**Exercise aim**
Echo every line from the one containing "Given: Open the" down to the one containing "Looking at the", ends included, and nothing else.

**Supplied material**
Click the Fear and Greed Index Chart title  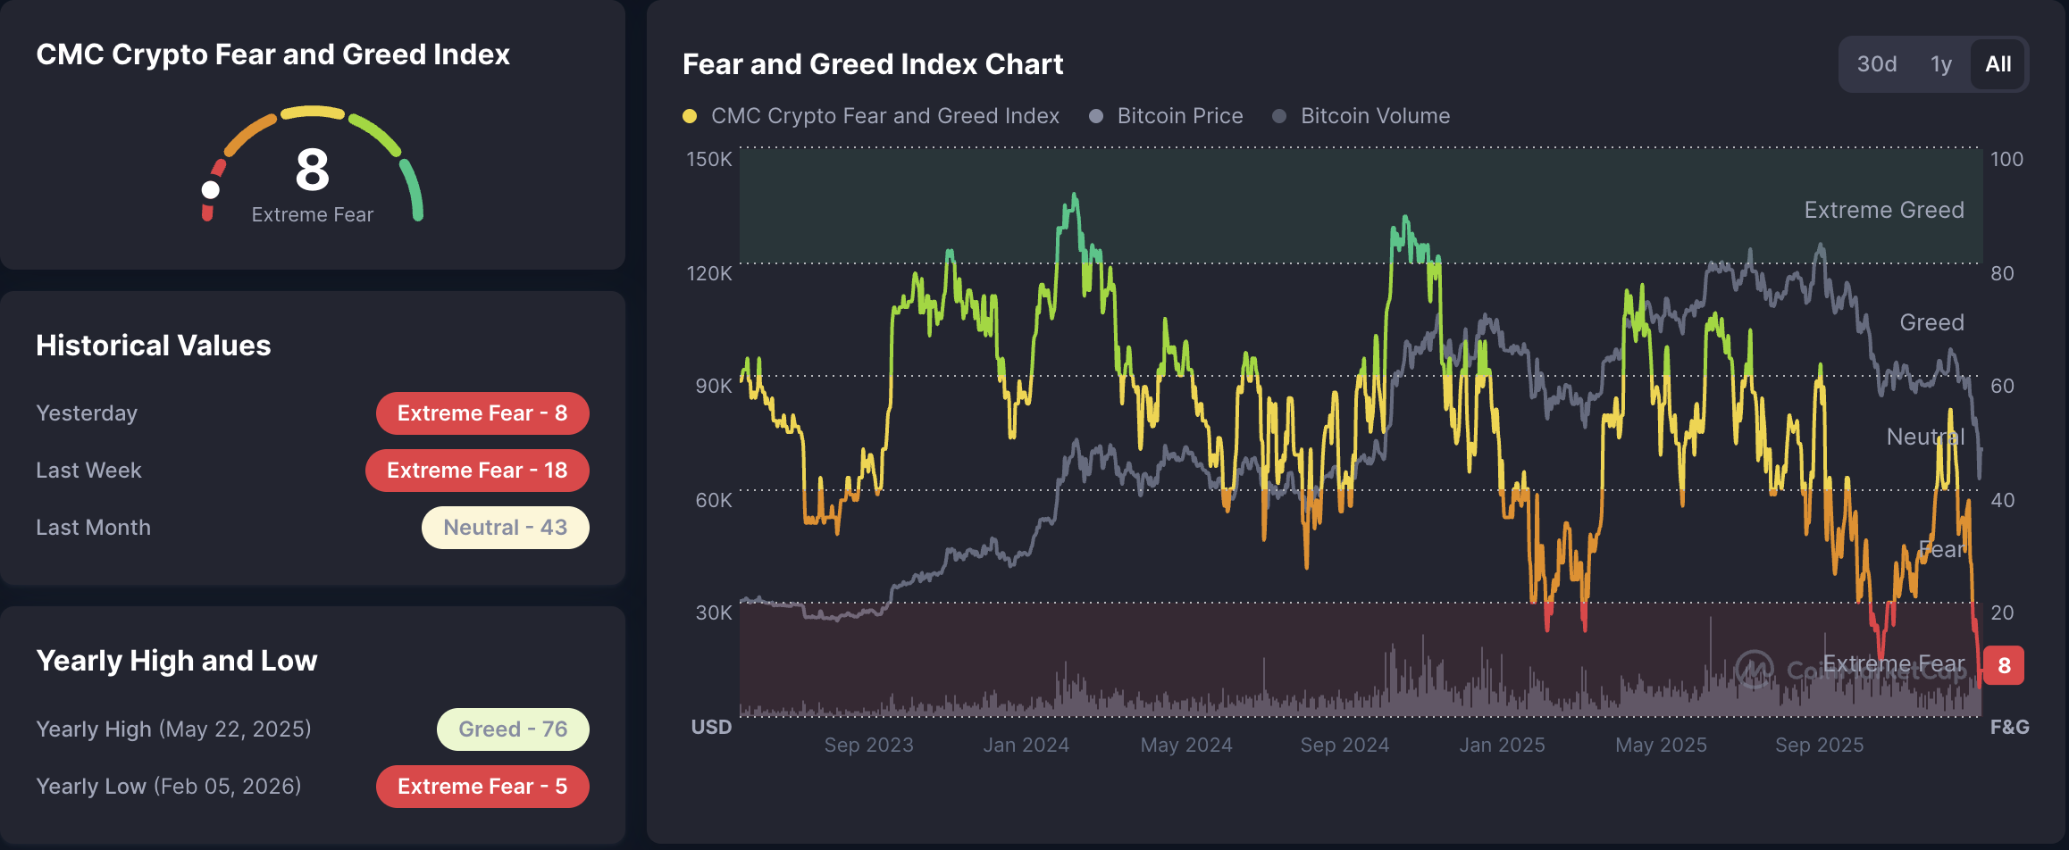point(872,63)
...
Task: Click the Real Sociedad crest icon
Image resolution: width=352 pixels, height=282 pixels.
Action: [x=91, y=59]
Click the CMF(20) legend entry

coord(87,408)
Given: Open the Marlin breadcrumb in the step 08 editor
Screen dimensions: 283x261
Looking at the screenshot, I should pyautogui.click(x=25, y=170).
* * *
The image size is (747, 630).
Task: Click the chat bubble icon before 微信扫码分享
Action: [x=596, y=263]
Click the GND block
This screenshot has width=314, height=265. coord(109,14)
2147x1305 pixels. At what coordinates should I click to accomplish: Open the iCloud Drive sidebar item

**The response**
Given: Open the Marlin breadcrumb in the step 08 editor
Screen dimensions: 283x261
Looking at the screenshot, I should pyautogui.click(x=25, y=170).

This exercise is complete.